= Exercise material =
******

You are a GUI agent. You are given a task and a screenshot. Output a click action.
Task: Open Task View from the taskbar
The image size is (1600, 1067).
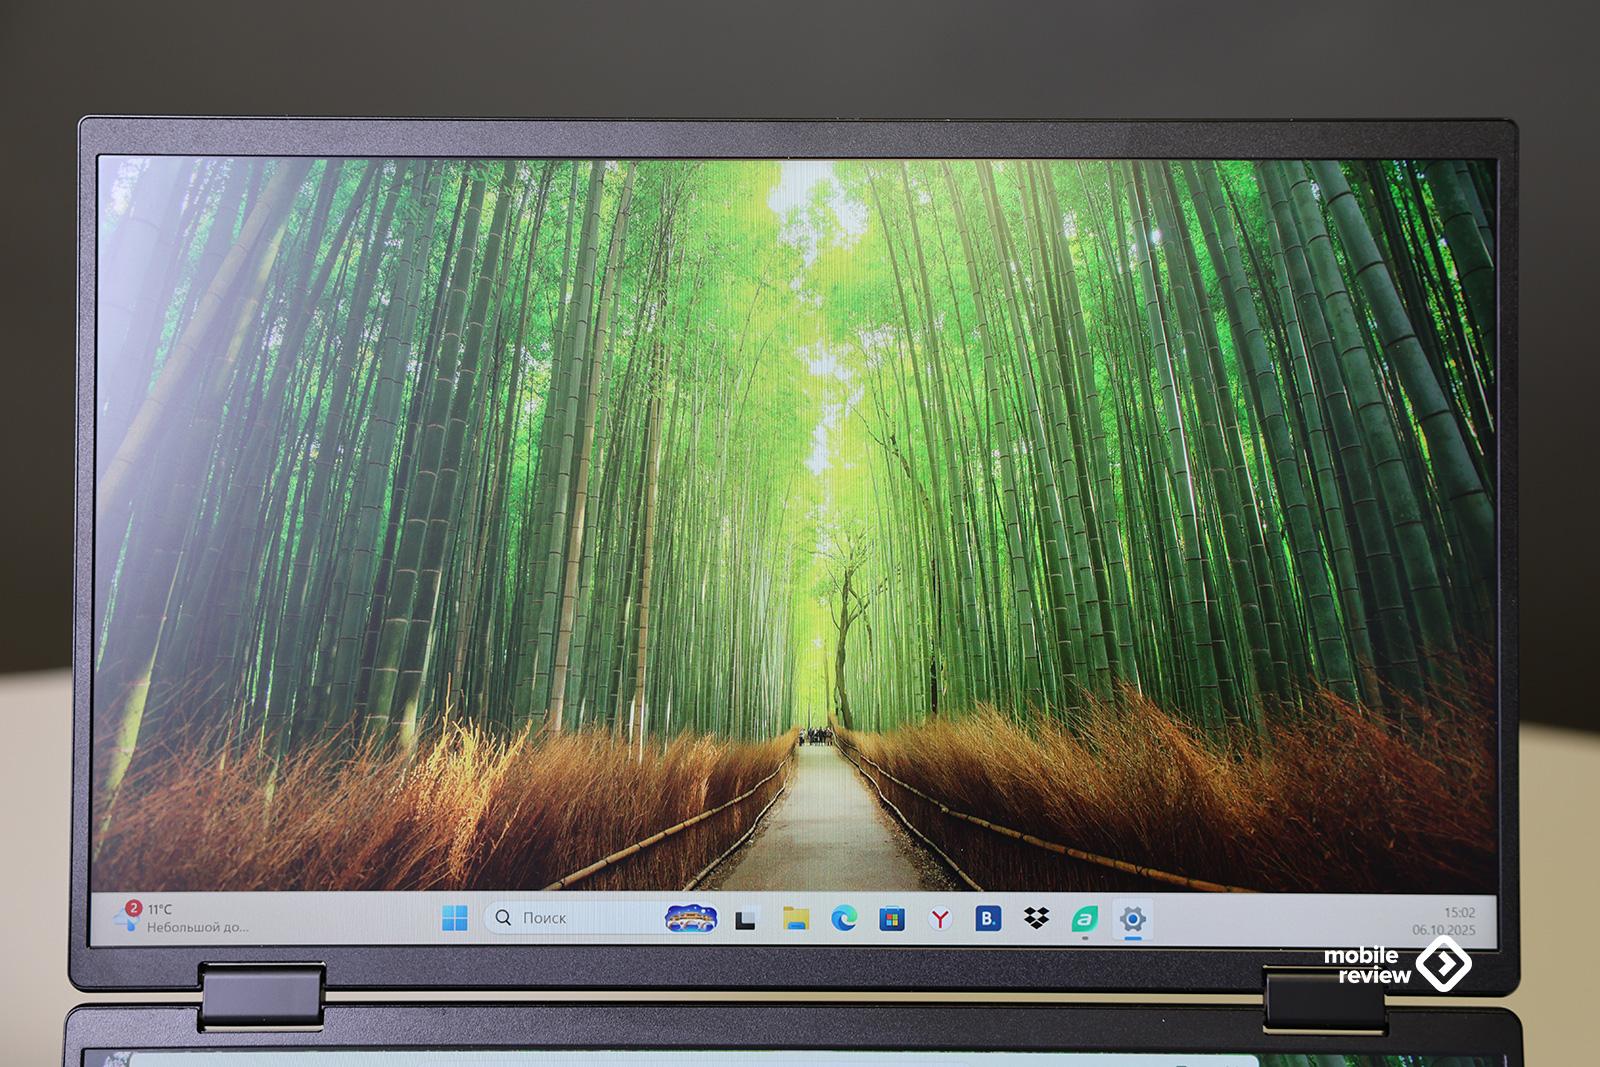point(746,919)
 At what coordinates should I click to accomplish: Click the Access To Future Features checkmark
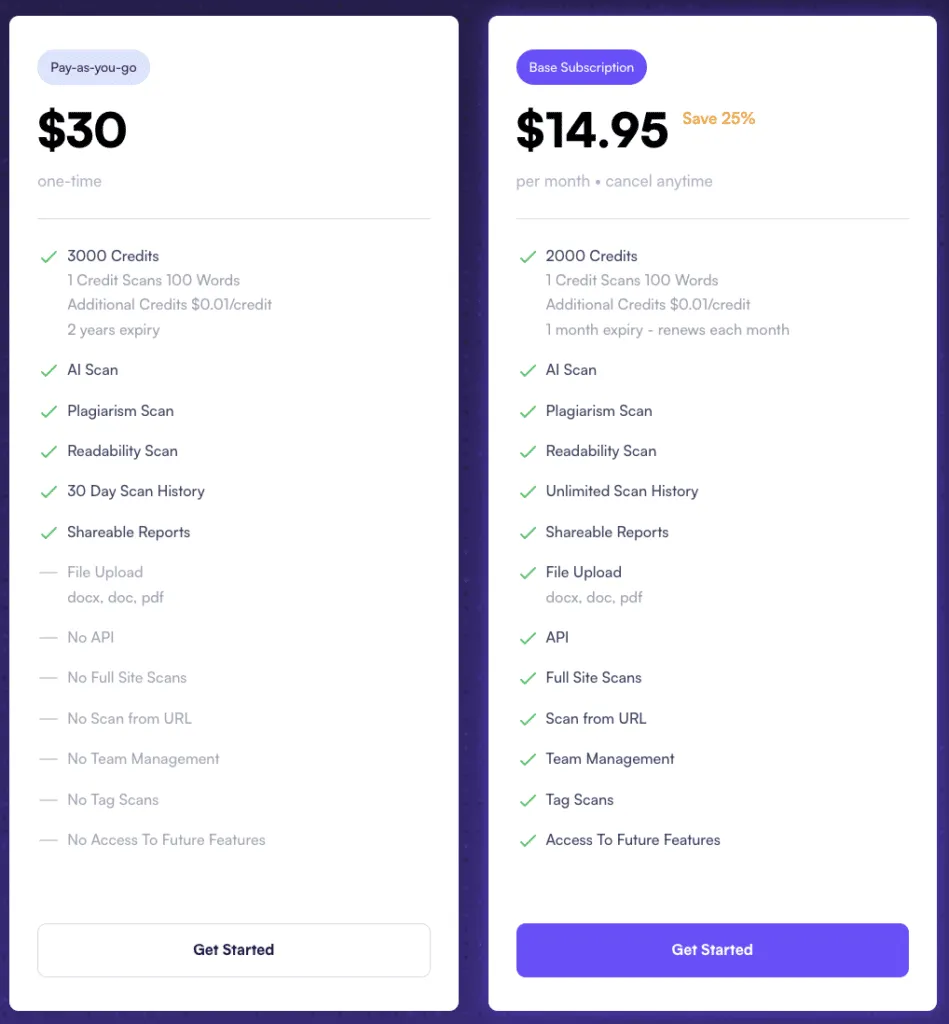point(528,840)
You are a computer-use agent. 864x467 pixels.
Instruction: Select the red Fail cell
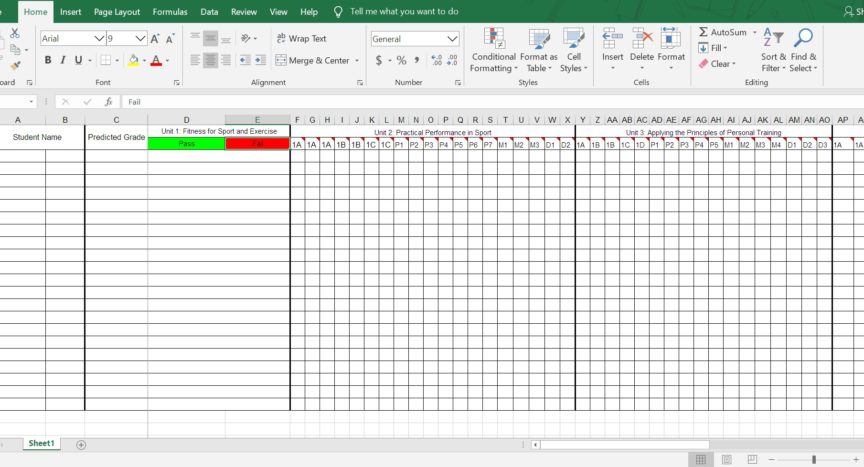257,144
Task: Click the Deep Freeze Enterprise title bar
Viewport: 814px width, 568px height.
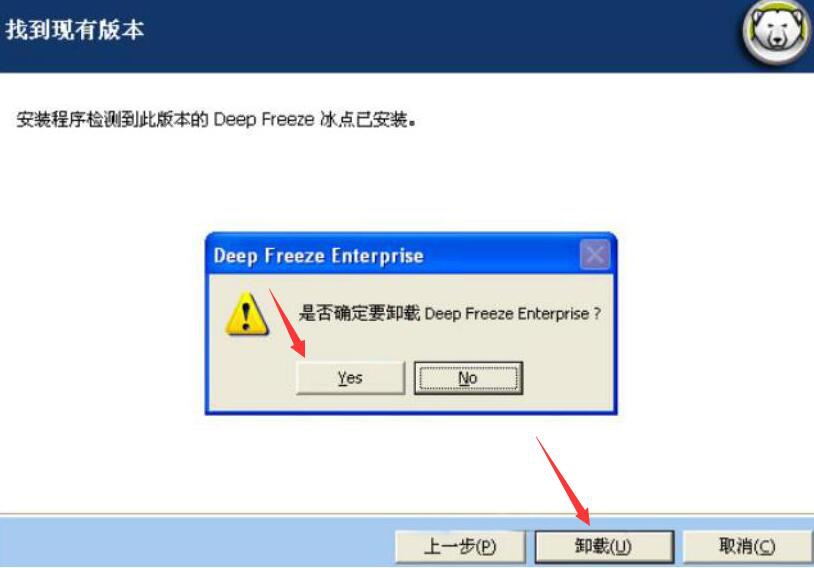Action: (395, 255)
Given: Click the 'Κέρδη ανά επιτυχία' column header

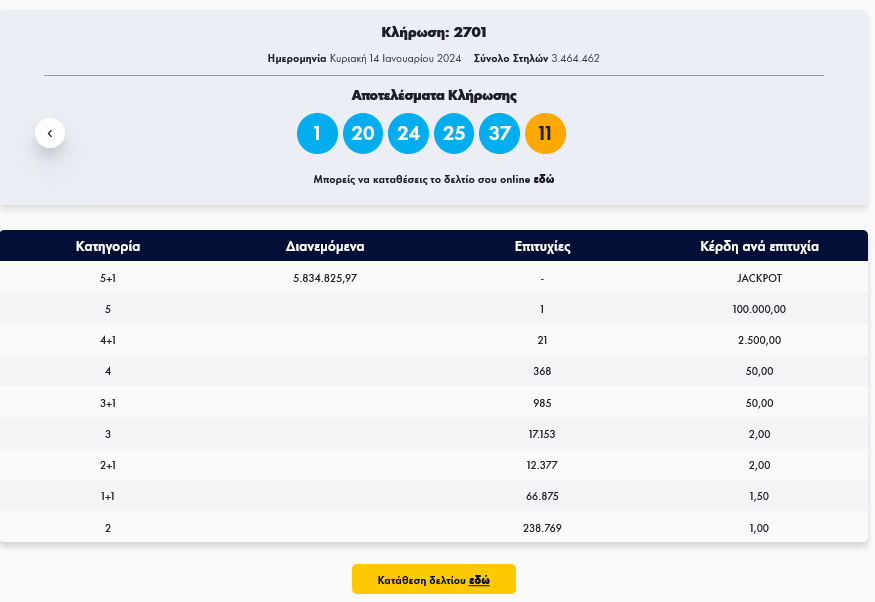Looking at the screenshot, I should tap(759, 246).
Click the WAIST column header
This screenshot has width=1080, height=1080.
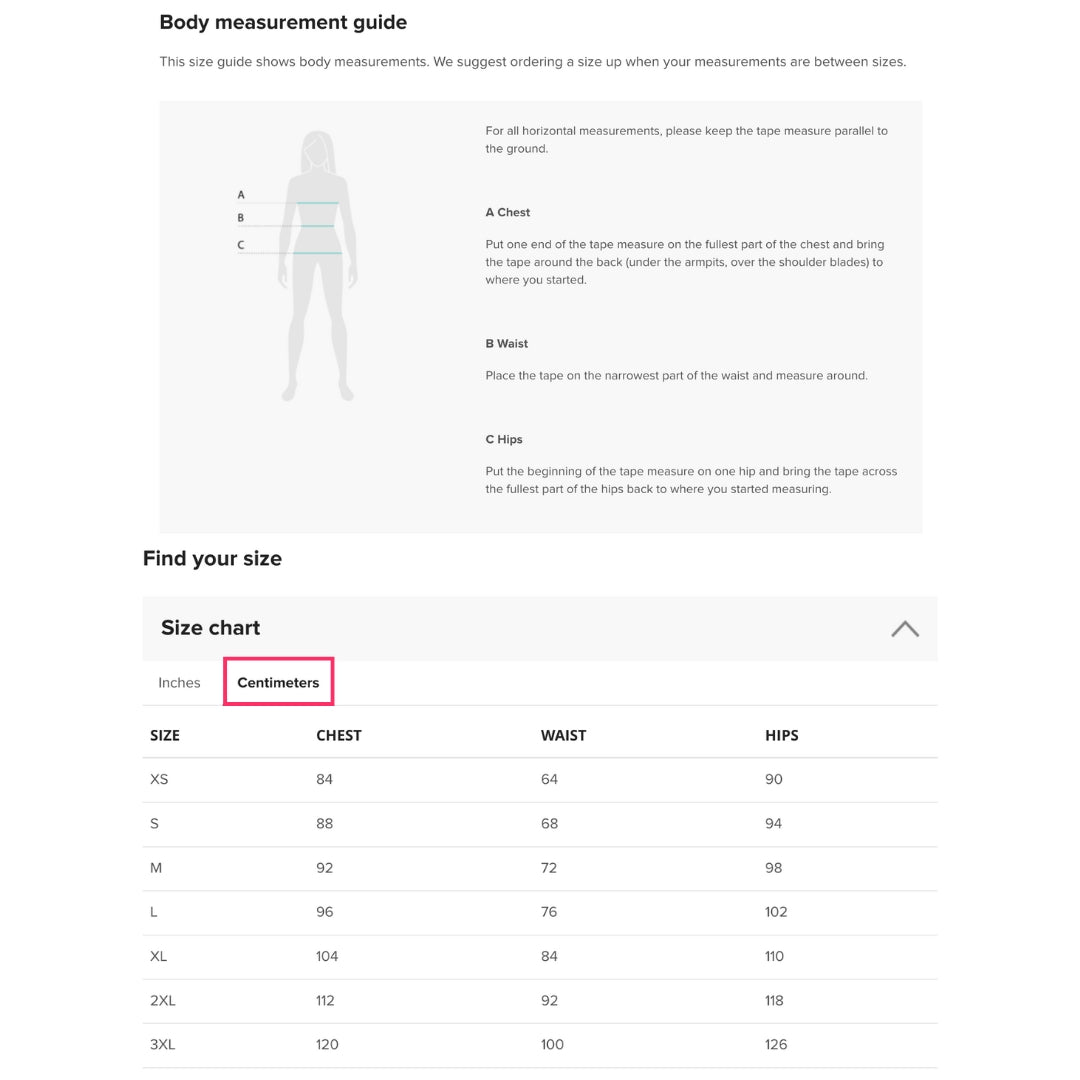(563, 735)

******

Where does the word "agent" appear in the records above? Return every line that holds it.

= Worked solution =
You are a GUI agent. You are given a task and a screenshot. Output a click action.
You are a computer-use agent. 864x467 pixels.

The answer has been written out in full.